Revoyons plus en détail l'effet comparé de la protection absolue et des brûlages précoce et tardif sur le peuplement. Une expérience suivie a été conduite près de Lubumbashi (S.-E. du Zaïre), dans une assez belle forêt claire zambézienne, relativement homogène au départ. La saison sèche y dure environ 6 mois et aucune pluie mesurable n'est enregistrée durant 2 à 3 mois de période également froide puisque le thermomètre peut descendre jusqu'à 0°C, exceptionnellement même plus bas. Les feux hâtifs sont allumés 6 à 7 semaines après la fin de la saison des pluies tandis que le brûlage tardif se situe en fin de saison sèche, lorsque le relèvement des températures a provoqué les nouvelles feuillaisons et la floraison de nombreuses espèces ligneuses. L'expérience s'est poursuivie pendant onze ans et comporte quatre répétitions, les parcelles mesurant chacune un hectare. Nous résumons les résultats ci-dessous.

Protection absolue

Des quatre parcelles, une seule n'a subi aucun accident malgré un maximum de précautions et de surveillance.

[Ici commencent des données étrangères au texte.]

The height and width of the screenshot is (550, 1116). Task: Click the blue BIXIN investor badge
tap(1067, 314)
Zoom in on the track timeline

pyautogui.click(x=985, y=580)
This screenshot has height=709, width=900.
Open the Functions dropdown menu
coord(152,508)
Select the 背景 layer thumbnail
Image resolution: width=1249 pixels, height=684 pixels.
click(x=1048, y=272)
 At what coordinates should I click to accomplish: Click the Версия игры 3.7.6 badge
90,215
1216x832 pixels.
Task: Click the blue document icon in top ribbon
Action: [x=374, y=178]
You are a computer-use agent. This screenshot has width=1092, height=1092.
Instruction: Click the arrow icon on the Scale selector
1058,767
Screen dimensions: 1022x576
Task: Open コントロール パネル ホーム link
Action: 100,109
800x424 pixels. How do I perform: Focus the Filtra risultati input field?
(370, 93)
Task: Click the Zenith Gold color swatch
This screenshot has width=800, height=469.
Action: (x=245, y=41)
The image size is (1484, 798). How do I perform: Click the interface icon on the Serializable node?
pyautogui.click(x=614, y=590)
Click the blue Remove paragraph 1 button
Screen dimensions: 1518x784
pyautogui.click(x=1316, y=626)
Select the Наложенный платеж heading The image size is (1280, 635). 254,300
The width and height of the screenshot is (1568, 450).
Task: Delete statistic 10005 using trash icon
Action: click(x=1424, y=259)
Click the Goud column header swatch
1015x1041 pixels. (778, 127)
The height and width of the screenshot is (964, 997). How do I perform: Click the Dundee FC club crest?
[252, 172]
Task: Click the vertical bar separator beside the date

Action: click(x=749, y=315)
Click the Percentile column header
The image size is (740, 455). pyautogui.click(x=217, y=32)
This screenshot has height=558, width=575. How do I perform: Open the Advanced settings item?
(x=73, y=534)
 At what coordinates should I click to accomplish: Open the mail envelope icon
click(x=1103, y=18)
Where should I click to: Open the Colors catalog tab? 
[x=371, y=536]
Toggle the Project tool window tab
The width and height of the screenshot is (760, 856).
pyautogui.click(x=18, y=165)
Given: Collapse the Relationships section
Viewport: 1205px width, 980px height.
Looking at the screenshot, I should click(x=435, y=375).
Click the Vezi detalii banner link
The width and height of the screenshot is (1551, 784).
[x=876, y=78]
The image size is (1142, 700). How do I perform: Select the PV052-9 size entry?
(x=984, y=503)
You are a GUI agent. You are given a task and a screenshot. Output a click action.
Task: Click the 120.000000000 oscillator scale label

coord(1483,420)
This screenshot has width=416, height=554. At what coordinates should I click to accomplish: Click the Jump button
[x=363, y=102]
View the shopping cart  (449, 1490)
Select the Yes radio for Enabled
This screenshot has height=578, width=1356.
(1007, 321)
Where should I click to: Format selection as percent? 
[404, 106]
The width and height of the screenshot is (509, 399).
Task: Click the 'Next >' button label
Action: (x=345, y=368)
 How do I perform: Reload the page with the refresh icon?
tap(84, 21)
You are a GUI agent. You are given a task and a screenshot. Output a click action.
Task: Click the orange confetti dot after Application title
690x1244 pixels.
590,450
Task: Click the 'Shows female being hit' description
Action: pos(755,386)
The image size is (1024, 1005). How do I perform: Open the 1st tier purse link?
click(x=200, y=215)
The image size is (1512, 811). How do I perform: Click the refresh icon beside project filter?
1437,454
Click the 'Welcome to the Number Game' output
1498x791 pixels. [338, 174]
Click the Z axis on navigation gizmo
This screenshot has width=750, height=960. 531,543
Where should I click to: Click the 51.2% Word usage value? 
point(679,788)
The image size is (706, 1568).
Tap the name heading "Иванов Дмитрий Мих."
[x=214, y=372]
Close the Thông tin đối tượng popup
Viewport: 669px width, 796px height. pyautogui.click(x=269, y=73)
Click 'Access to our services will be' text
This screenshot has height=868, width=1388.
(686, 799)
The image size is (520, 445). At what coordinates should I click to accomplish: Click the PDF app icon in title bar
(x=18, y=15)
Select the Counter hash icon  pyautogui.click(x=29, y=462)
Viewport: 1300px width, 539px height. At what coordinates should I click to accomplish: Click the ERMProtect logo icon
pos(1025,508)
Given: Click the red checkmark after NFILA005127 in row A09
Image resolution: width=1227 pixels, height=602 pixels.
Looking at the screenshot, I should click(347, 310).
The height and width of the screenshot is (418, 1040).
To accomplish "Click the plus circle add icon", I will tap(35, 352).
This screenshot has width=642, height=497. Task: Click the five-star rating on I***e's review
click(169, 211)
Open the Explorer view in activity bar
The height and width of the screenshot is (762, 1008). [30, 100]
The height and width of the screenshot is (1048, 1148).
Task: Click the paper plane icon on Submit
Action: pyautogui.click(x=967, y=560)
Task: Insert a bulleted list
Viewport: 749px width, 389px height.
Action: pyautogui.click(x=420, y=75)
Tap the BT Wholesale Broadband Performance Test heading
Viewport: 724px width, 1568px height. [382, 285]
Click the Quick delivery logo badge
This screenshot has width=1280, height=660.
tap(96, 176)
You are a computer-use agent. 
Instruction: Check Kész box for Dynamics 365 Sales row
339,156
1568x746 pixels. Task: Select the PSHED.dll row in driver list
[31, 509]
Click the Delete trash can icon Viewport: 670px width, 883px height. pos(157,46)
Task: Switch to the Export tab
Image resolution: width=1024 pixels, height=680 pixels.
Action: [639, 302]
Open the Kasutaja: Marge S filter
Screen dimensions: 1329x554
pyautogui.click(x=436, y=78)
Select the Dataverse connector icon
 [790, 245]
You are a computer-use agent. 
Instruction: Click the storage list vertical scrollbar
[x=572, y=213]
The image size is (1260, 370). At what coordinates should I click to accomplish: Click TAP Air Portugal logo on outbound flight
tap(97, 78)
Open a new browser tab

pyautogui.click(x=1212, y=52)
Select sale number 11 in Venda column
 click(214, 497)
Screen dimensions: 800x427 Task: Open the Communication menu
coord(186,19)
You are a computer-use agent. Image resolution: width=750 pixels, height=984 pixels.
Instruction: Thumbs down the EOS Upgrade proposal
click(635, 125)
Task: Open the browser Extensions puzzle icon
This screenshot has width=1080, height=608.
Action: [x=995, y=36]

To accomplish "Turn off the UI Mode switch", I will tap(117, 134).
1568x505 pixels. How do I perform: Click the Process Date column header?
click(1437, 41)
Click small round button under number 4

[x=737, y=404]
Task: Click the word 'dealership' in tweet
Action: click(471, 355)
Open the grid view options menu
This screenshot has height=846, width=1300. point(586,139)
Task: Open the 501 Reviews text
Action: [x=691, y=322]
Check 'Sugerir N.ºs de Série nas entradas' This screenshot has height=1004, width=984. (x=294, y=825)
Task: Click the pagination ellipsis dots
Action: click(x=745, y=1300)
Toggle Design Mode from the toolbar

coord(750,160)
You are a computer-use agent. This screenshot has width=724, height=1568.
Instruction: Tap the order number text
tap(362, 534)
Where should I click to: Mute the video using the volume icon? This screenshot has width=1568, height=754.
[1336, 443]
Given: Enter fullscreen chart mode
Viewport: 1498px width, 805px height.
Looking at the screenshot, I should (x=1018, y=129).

La progression du nombre de tiges dans l'unique essai réussi, classées par catégories de circonférence, est présentée dans le tableau qui suit:

Progression du nombre de tiges par classe de circonférence

catégories de circonférences 1ère année 6ème année 9ème année 11ème année
  nombre de tiges % nombre de tiges % nombre de tiges % nombre de tiges %
0 - 29 cm 211 100 430 204 1190 564 1 709 810
30- 89 cm 66 100 80 121 83 126 117 177
90 cm et plus 40 100 34 87 33 82 34 87

Parcelle non parcourue par le feu.

Les deux autres parcelles furent parcourues par un incendie mi-tardif, en cinquième année. En voici l'évolution du peuplement:

catégories de

circonférences

1ère année 6ème année 9ème année 11ème année
nombre de tiges % nombre de tiges % nombre de tiges % nombre de tiges %
0 - 29 cm 580 100 1015 175 1200 206 2 862 495
30- 89 cm 213 100 266 125 266 125 322 151
90 cm c, plus 70 100 66 95 87 125 106 151

Moyenne des 2 parcelles parcourues par un feu mi-tardif en 5ème année.

Il y a donc enrichissement considérable, surtout chez les jeunes sujets. Une analyse plus fine indique que parallèlement à l'accroissement du nombre d'individus. il se produit une nette amélioration dans la composition floristique. Les espèces les plus savanicoles se raréfient de même que les indicatrices de situations dégradées (feu ou sol aride et pauvre) comme les Combretum, Monotes, Diplorhynchus, Uapaca, Piliostigma, etc.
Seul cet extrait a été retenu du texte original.